** SUPPLIED MATERIAL **
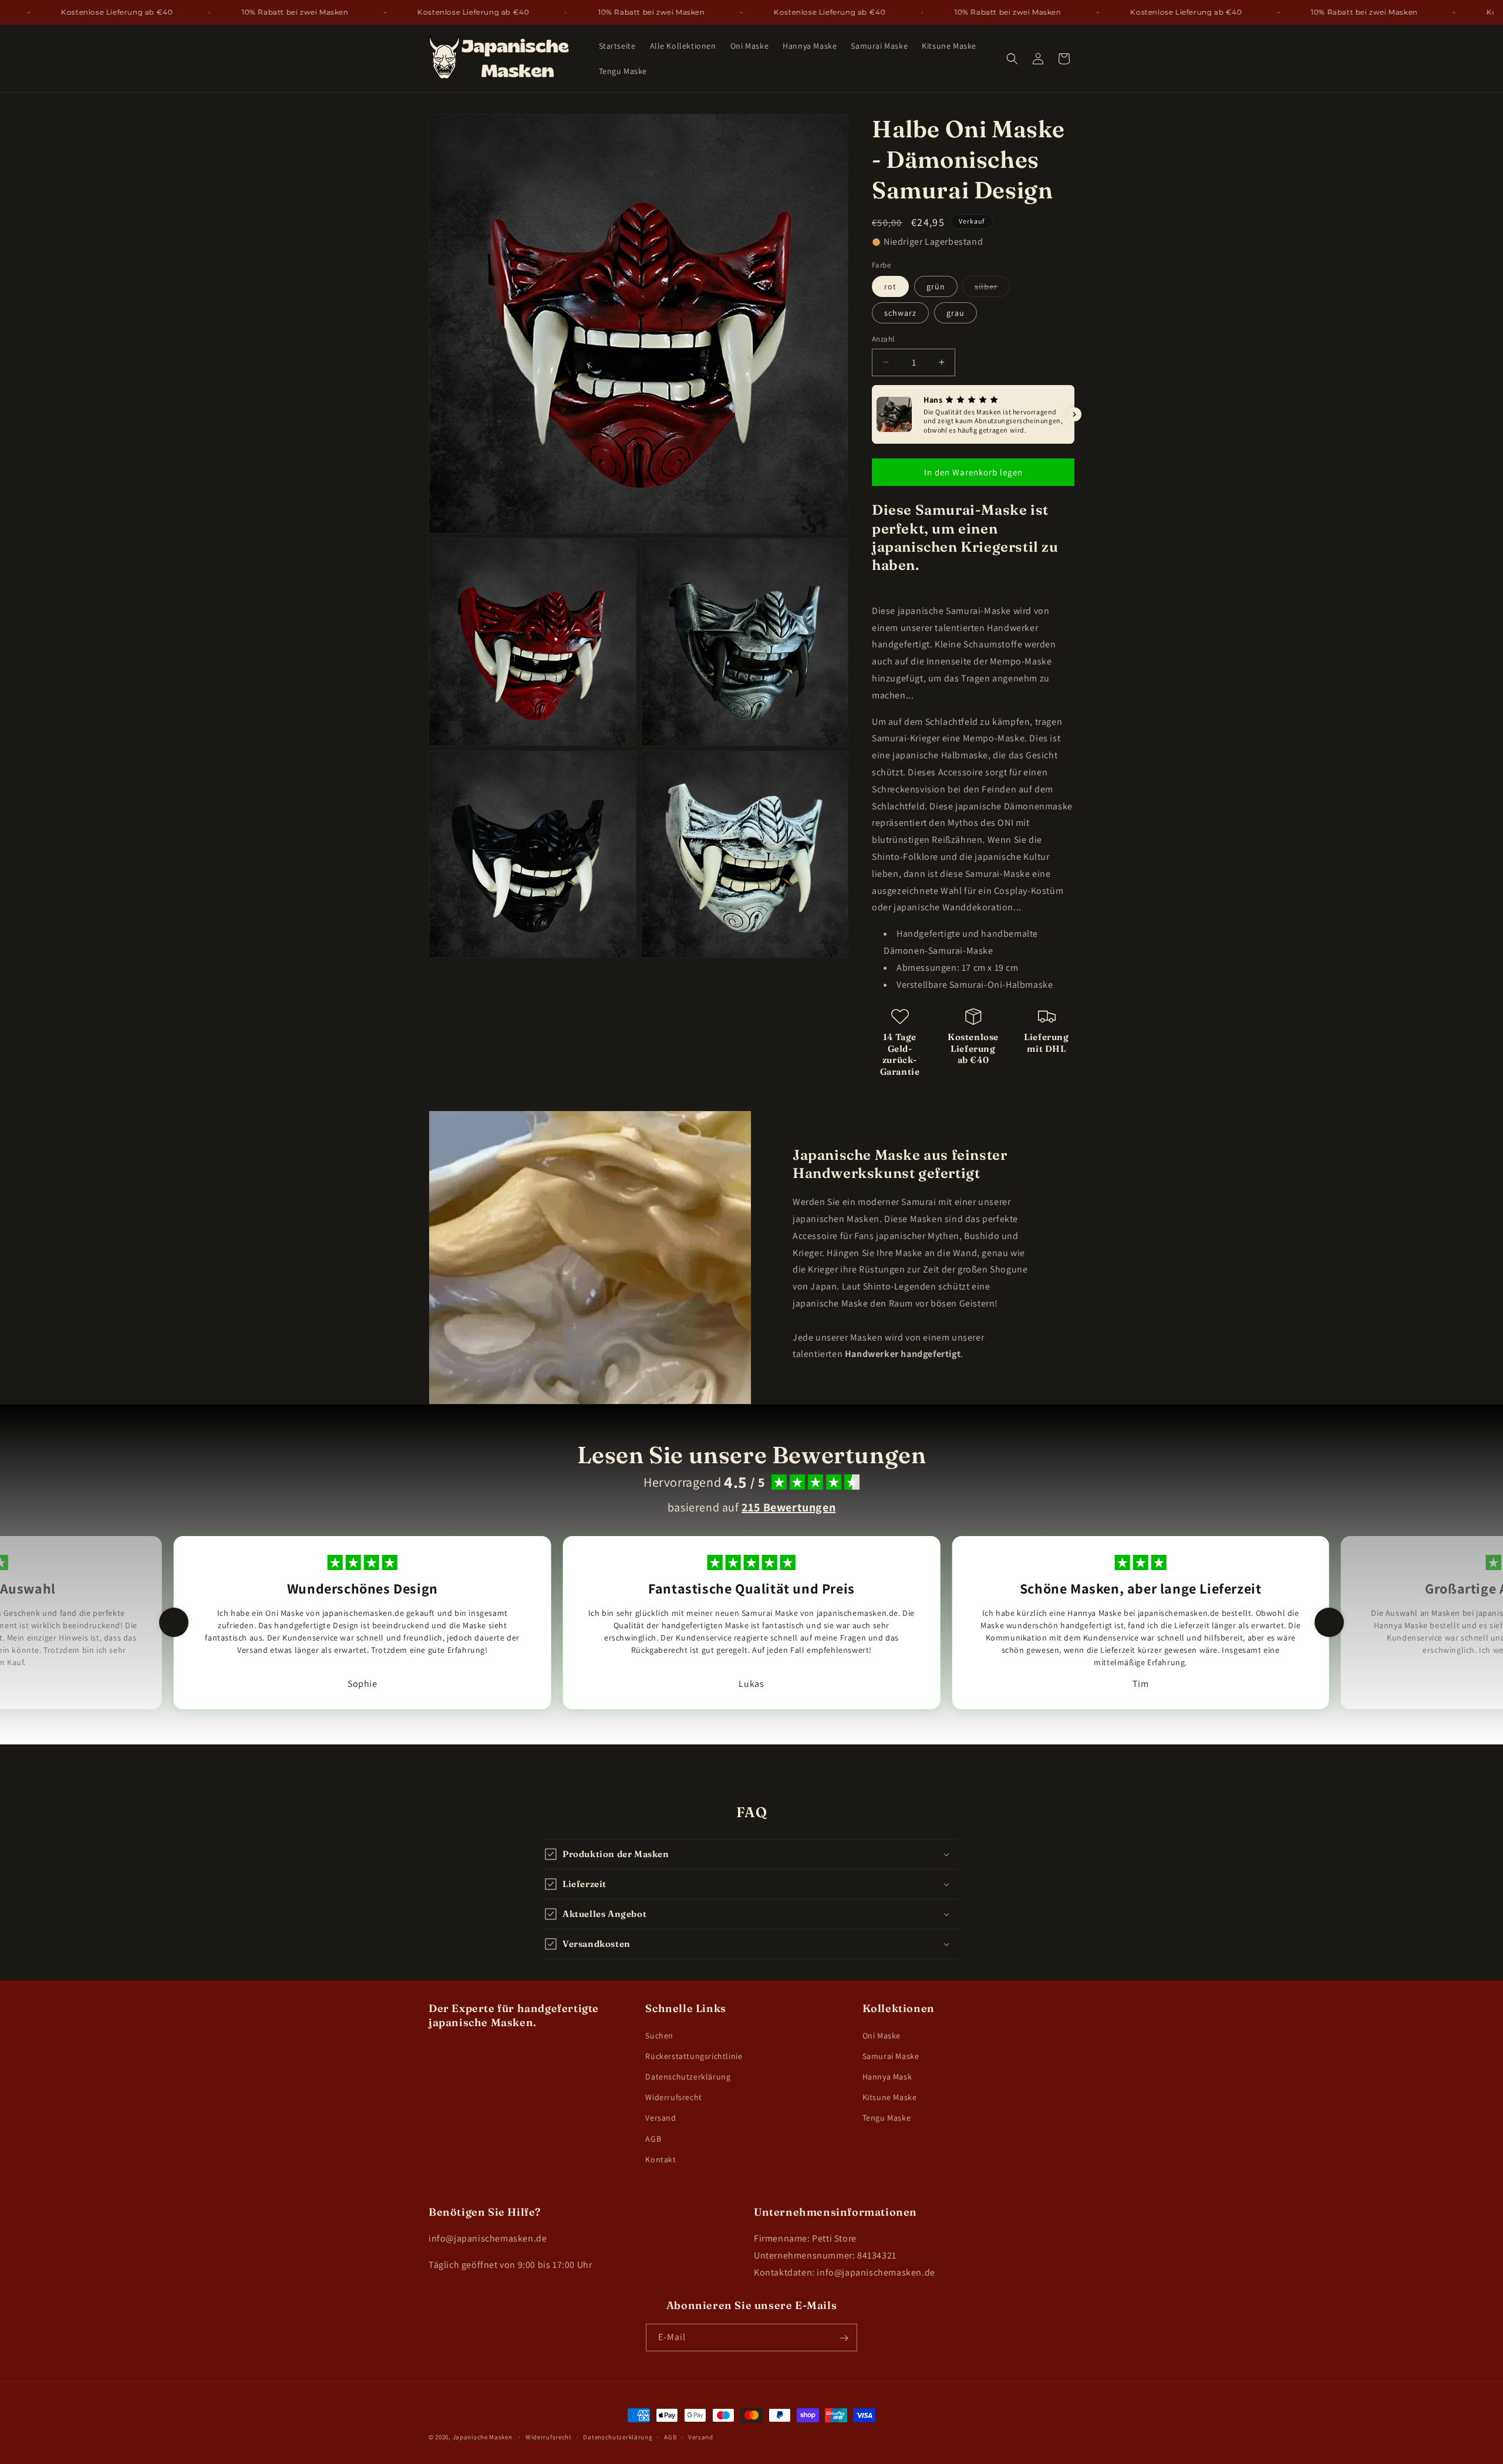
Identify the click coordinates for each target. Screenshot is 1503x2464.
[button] (1012, 59)
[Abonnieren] (844, 2338)
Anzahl (883, 339)
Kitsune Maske (889, 2097)
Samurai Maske (890, 2055)
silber (992, 289)
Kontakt (660, 2159)
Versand (660, 2117)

** DESCRIPTION OF THE TASK **
For the entries above, return an exact copy that omits the images.

** RESPONSE TO THE TASK **
Identify the click coordinates for each target. Screenshot is 1503x2464.
[button] (1012, 59)
[Abonnieren] (844, 2338)
Anzahl (883, 339)
Kitsune Maske (889, 2097)
Samurai Maske (890, 2055)
silber (992, 289)
Kontakt (660, 2159)
Versand (660, 2117)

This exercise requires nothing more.